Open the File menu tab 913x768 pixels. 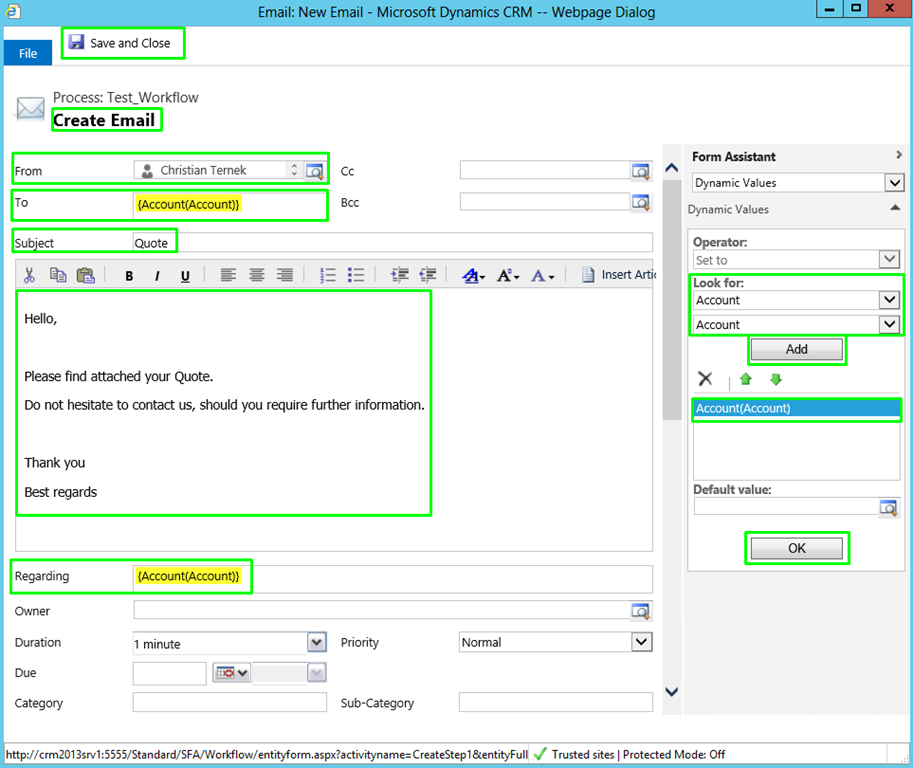click(x=28, y=54)
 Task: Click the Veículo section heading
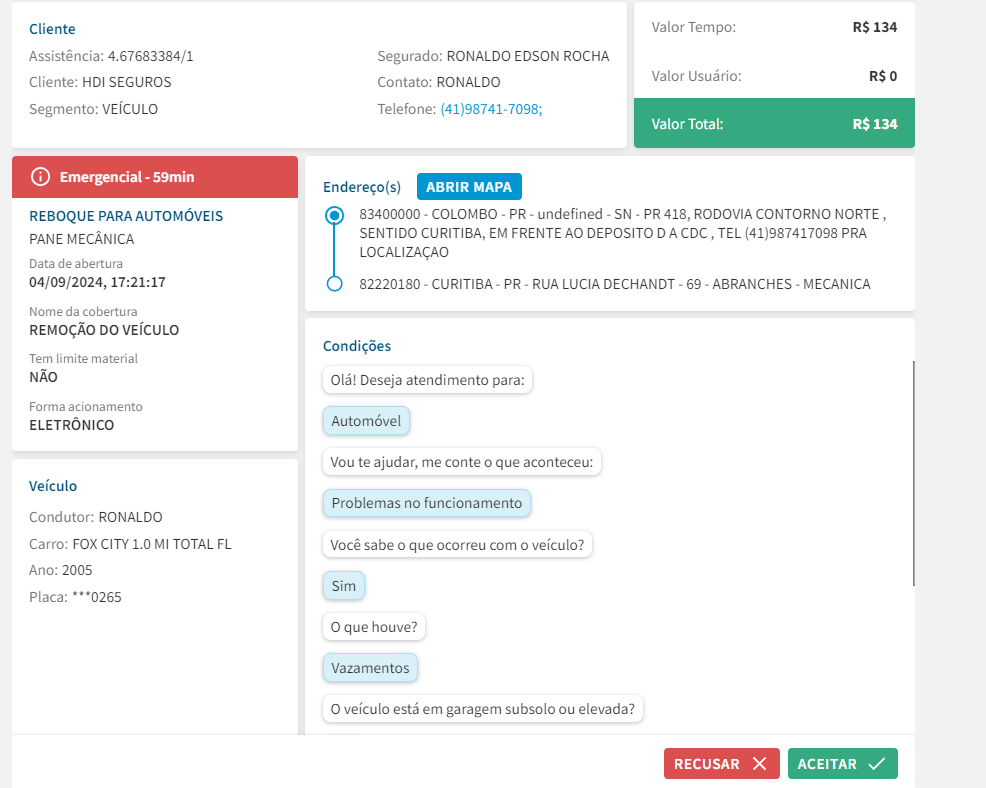(x=53, y=486)
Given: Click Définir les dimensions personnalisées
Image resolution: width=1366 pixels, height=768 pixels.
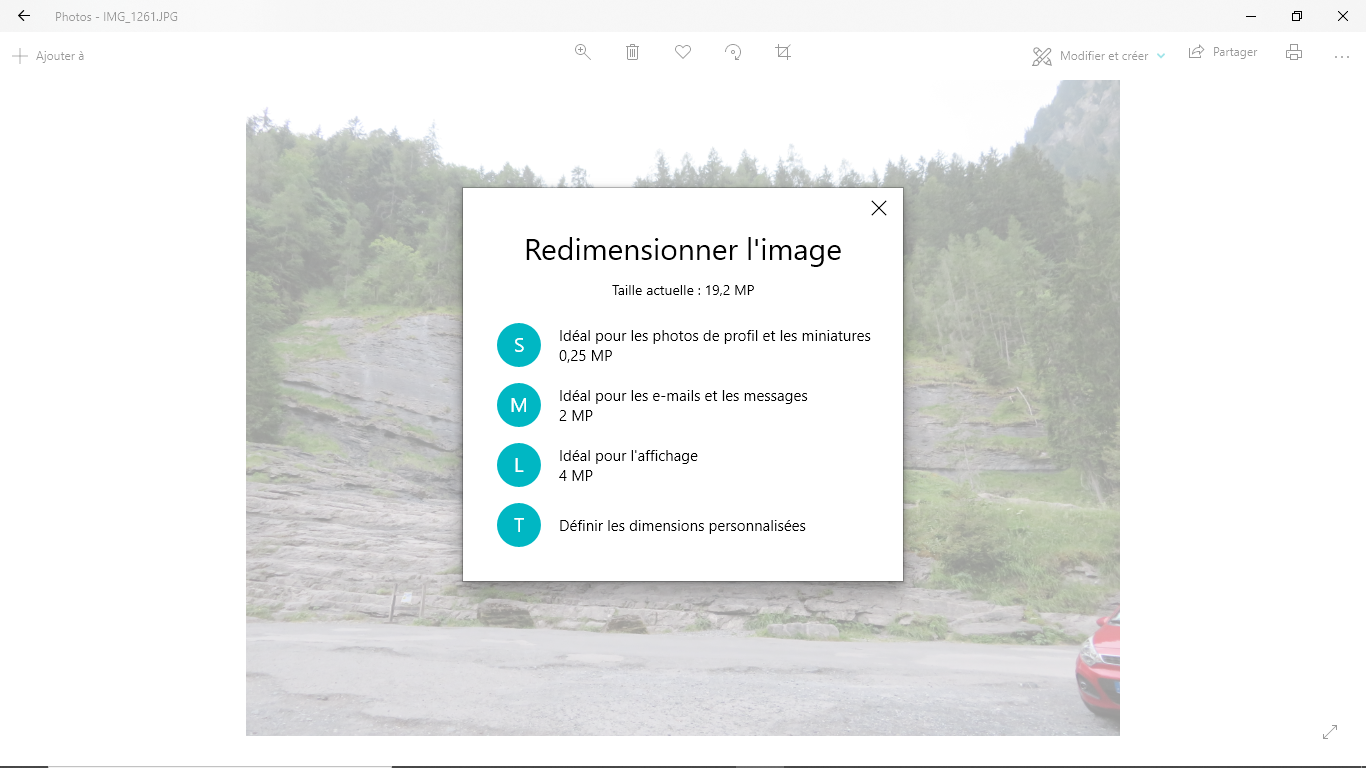Looking at the screenshot, I should (x=682, y=526).
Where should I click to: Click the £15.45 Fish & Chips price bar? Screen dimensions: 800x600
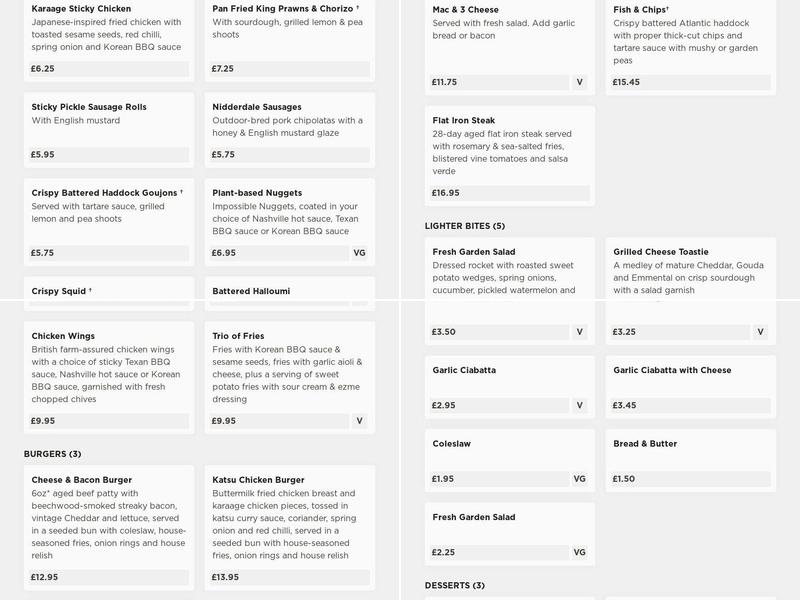click(690, 83)
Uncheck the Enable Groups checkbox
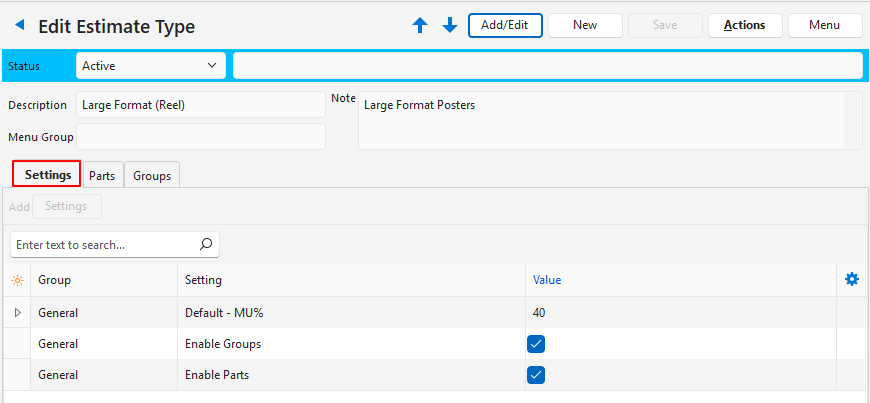The height and width of the screenshot is (403, 870). tap(536, 344)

--

## PROBLEM DESCRIPTION
Copy the records word for word, from the line that contains "Where should I" up to and including the last line of the records. Leave the pictures out of your copy.

## EXPECTED ANSWER
Where should I click to: Click the £15.45 Fish & Chips price bar? Screen dimensions: 800x600
click(690, 83)
Uncheck the Enable Groups checkbox
The height and width of the screenshot is (403, 870). tap(536, 344)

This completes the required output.